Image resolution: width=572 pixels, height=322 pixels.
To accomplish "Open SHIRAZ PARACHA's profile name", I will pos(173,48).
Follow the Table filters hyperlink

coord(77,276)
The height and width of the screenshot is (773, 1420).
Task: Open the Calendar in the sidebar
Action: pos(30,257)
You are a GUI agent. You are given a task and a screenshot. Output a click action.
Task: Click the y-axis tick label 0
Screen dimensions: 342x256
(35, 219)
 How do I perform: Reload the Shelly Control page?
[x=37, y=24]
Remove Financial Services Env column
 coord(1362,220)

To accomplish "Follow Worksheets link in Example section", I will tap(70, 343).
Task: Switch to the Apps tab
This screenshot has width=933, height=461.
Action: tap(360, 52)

## WHAT TO DO
Using the listing above, print the line containing "Screen dimensions: 342x256" and every line after it exactly, up to and including the last.

## OUTPUT OF THE EXERCISE
Screen dimensions: 342x256
(35, 219)
 How do I perform: Reload the Shelly Control page?
[x=37, y=24]
Remove Financial Services Env column
 coord(1362,220)

To accomplish "Follow Worksheets link in Example section", I will tap(70, 343).
Task: Switch to the Apps tab
This screenshot has width=933, height=461.
Action: tap(360, 52)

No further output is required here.